By Lawrence A. Feinberg

What if I told you that your school district had spent hundreds of thousands of dollars over the last few years on a program it did not deliberate on and approve in public; that your district had no accountability over how your taxes were spent on it, and that the district was spending significantly more and more on it each year?

During the 2004-05 school year, districts statewide spent more than $74 million on it. Here's the kicker: They have no choice; Pennsylvania requires them to do so.

Welcome to the world of cyber charter schools.

Last year, 11 cyber charters enrolled more than 13,000 students from 493 school districts, according to the Pennsylvania Department of Education. The students get a computer, Internet connection and textbooks. The cyber charter gets tuition per student based on a state formula that has nothing to do with actual costs, and your school district foots the bill using your tax dollars without any say in how the money is spent or how well the student is performing.

The Pennsylvania Department of Education estimates that 40 percent of new cyber charter students were previously home schooled at no cost to their school districts. Many of the others were previously enrolled in nonpublic or private schools. Additionally, children too young to enroll in their local districts are now receiving educational services from cyber schools at taxpayer expense.

Cyber schools don't charge a set tuition, but are paid by the sending school districts based on a state Department of Education formula.
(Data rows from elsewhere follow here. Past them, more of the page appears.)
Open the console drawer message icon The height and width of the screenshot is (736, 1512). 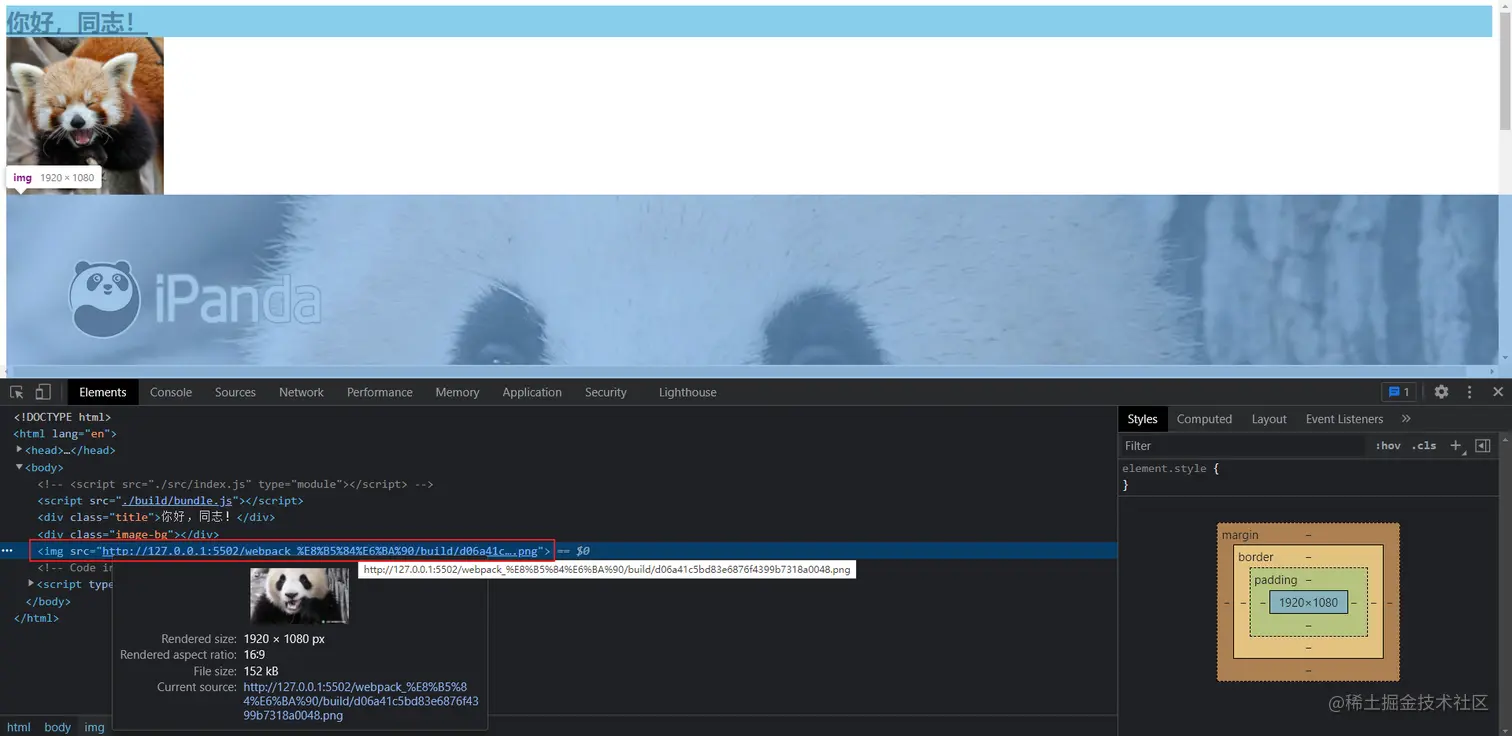[x=1394, y=392]
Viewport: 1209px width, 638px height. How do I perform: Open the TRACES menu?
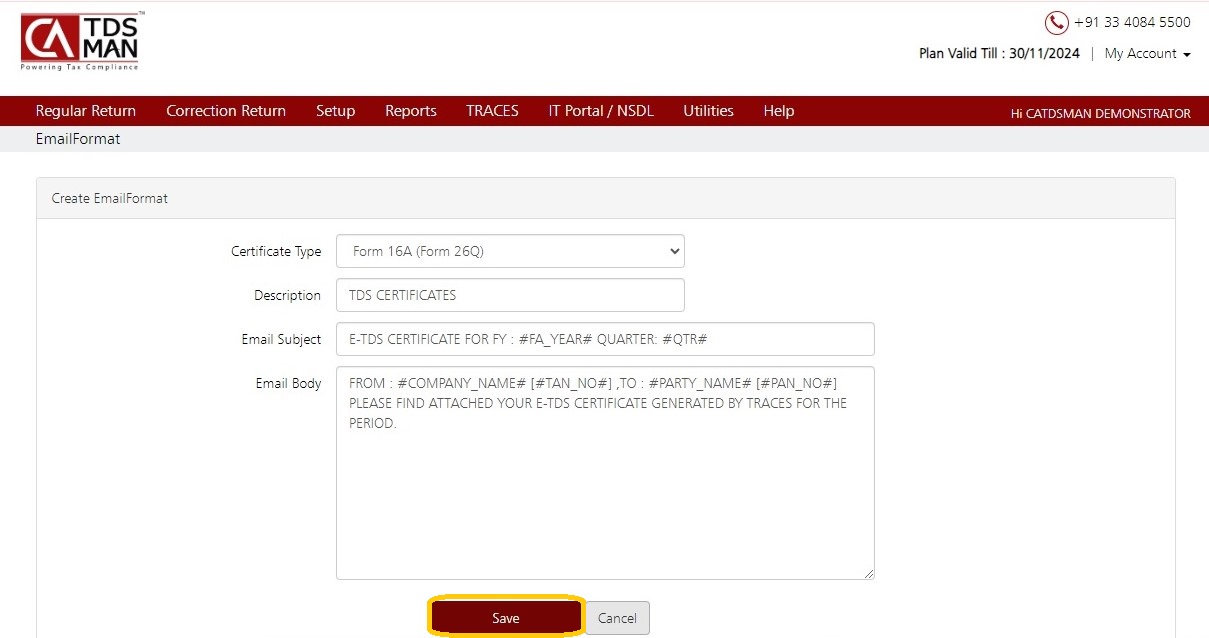492,111
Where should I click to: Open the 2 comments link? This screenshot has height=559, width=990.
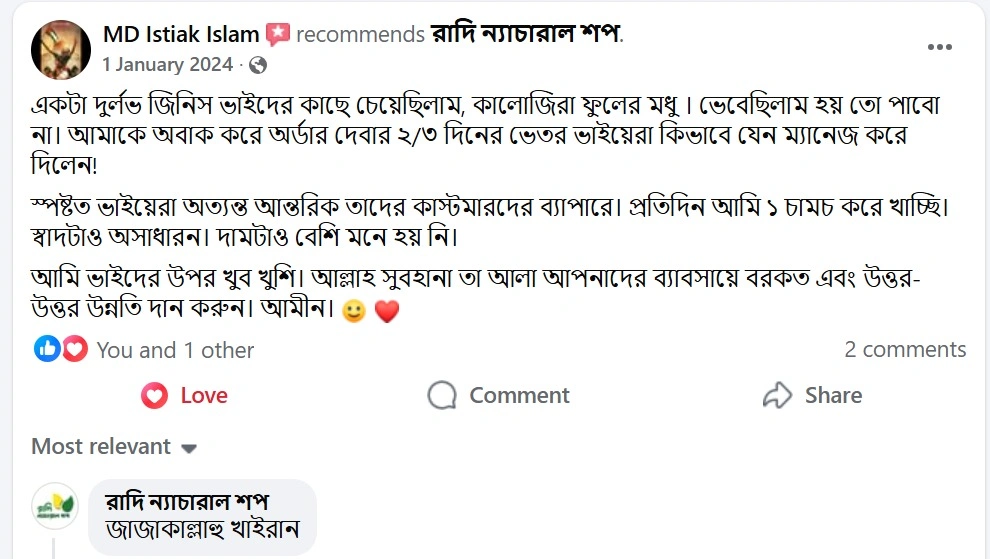point(905,350)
This year, my district pays $8,520 per pupil for regular-education students and $21,181 for each special-education student. In Lower Merion, they pay about $20,000 for regular education and $37,000 for special education; again, regardless of the actual costs to the cyber charter operator.

Unlike your local public school district, which by state law cannot accumulate a fund balance above 8 to 12 percent, cyber charter owners can roll in the dough - and spend it on whatever they want. In 2006, 80 percent of cyber charters had fund balances greater than school districts were permitted, according to the state Education Department. Five had fund balances above 30 percent; one was as high as 56 percent. There is no school board accountable to taxpayers for cyber charter schools.

So what, you might say? It's America, Land of Opportunity. Let them make a profit for their work.

I say not with my property-tax dollars. Not with my neighbors' property-tax dollars. With one hand the state has implemented Act 1 spending caps that limit school boards from raising taxes above the inflation rate, while with the other hand it is literally pumping tax dollars out of our districts to cyber school operators at an alarmingly increasing rate with little or no accountability.

If my school district pays cyber charters $300,000 this year, that's $300,000 we can't spend on something else, and $300,000 that goes into our Act 1 spending cap.

The state created cyber charters - let it pay for them; maybe then it will reimburse them at a reasonable rate that relates to actual costs. Maybe then it will require them to have independent outside audits, like regular public schools. Maybe then it will prohibit them from accumulating profits with our tax dollars.

Cyber charters may be great for some students, but that's not the issue. The fact is they are costing school districts more and more money each year. The costs need to be controlled and there needs to be accountability for both spending and performance. Last year only two of the 11 cybers made adequate yearly progress under the No Child Left Behind guidelines.

State Rep. Karen Beyer (R., Lehigh) has introduced House Bill 446, which would transfer the funding responsibility for cyber charter schools to the commonwealth and require greater accountability from cyber charter schools. Call your school district and ask what it is spending on cyber charter tuition. Then call or write your state representative and tell him or her to support House Bill 446. It's your tax money; lots of it.

Lawrence A. Feinberg is a school board member in Haverford Township.